Giovedì, 25 Gennaio 2001
Quei bellunesi stranieri in patria
Il dramma delle popolazioni di Fodom, Col e Anpezo nel libro di Luciana Palla
Popolazioni di frontiera gli abitanti di Cortina, Colle Santa Lucia, Livinallongo: tedeschi per gli uni, italiani per gli altri, nel 1939 sono chiamati a scegliere. Un'opzione che, a ragione, Luciana Palla dipinge con le sfumature del dramma. Il suo volume "Opzioni guerra e resistenza nelle valli ladine, il diario di Fortunato Favai, Livinallongo 1939-1945" verrà presentato nella Sala degli Affreschi di Palazzo Piloni martedì prossimo, alle 17, alla presenza del presidente della Provincia Oscar De Bona, di Quinto Antonelli del Museo storico di Trento, dello storico tirolese Christoph von Hartungen, di Livio Vanzetto dell'Università di Trieste.

A Roma e Berlino, fra il 23 giugno 1939 e il 21 ottobre dello stesso anno si era discusso e deliberato: «I nativi e originari dell'Alto Adige dovranno, in modo inequivocabile ed irrevocabile, decidere secondo libera coscienza se rimanere italiani(...) o divenire cittadini germanici». Incluse nella necessità dell'opzione sono le valli di Badia e Gardena e le nostre Livinallongo, Colle Santa Lucia ed Ampezzo.

Le voci della propaganda nazista a favore dell'opzione sono falsamente allettanti. Subdole per chi un po'ingenuamente, dalla montagna, del mondo della politica capiva poco. Chi si lasciò suggestionare, spinto dalla speranza di una vita migliore per sè e per i figli, partì. Per la Slovenia, l'Alsazia, l'Austria.Se ne andavano in corriera, salutavano la gente e dicevano: «Verremo ben a prendervi con un treno d'argento».Decidere fra l'ufficializzazione dell'italianità e una tedeschizzazione senza ritorno non fu facile per nessuno: i paesi si spaccarono con conflitti interiori «con contrasti in famiglia e nella comunità che - sostiene Luciana Palla - non si sono del tutto sopiti a cinquant'anni di distanza».

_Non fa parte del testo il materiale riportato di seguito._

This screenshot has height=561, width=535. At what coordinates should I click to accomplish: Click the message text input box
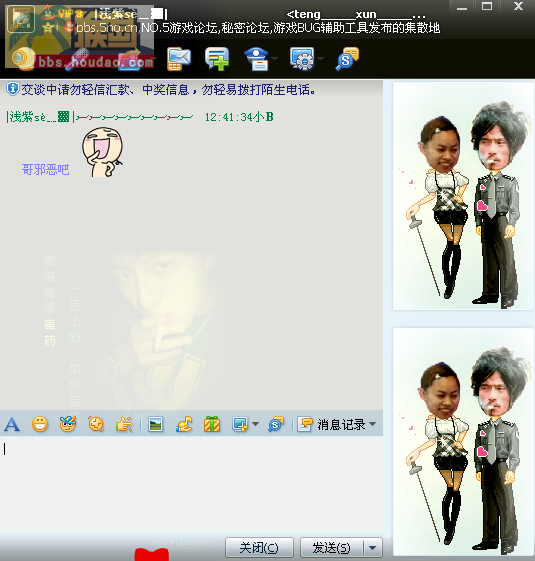(191, 485)
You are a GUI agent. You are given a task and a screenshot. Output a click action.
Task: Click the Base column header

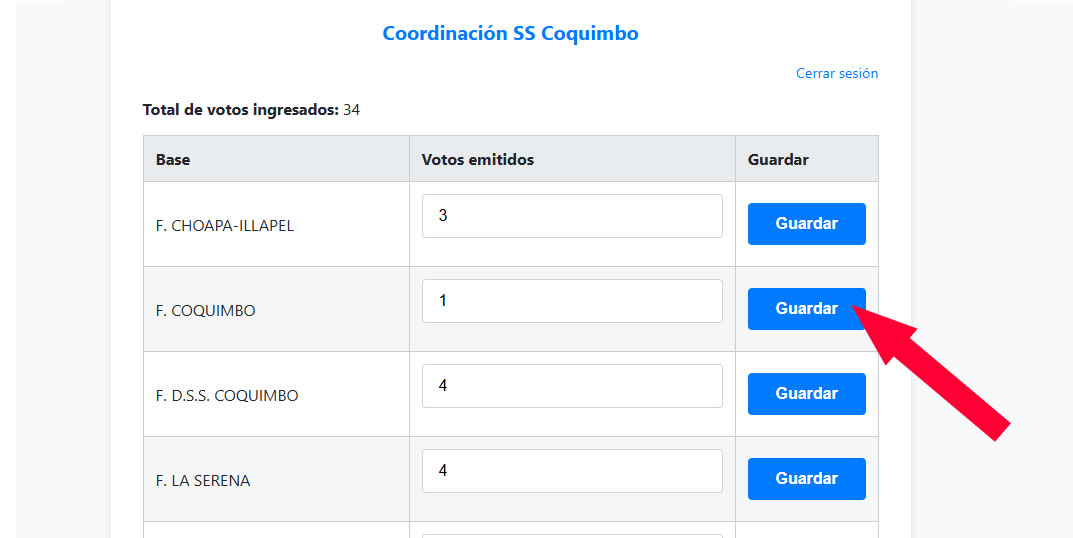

I numeri parlano in modo diverso per le tre aree: a scegliere per il Reich è il 34\% del Livinallongo e il 18\% degli abitanti di Colle Santa Lucia. A Cortina d'Ampezzo solo il 4\% optò per gli "allogeni": lo sviluppo turistico ed alberghiero già avviato spinse la popolazione a respingere prospettive poco sentite e non prive di incognite.A raccontare dal di dentro, per il Livinallongo, questo pezzo di storia è il diario di Fortunato Favai. Nel volume di Luciana Palla il diario (27 quaderni scritti a mano con penna blu o nera in modo chiaramente leggibile) rappresenta una parte importante. Originario di Ornella, maestro elementare, Favai è osservatore a Livinallongo dei progetti tedeschi. E del clima creatosi con l'opzione. Così scrisse il primo gennaio 1941, mercoledì: «Sono le nove di sera. Il locale è deserto. La gente tutta ha fatto ritorno alle proprie case. Un cielo tempestato di stelle scintillanti chiude l'orizzonte della valle tranquilla... Lo scorso anno alla medesima data, e non lo scorderò più, regnava un movimento insolito.. quelli che avevano votato per la Germania erano entusiasti, addirittura inebbriati da una forza ignota.. quelli che restavano ricordavano mestamente le tristi vicende degli ultimi anni, gli affari andati male, le ingiustizie delle quali erano stati vittime, le prospettive di un avvenire incerto e senza lusinghiere speranze. forse hanno avuto ragione quelli che hanno deciso di partire. Sì forse hanno avuto ragione, ma abbandonare la terra natale è cosa tanto triste e noi non siamo stati capaci di farlo, è terrificante».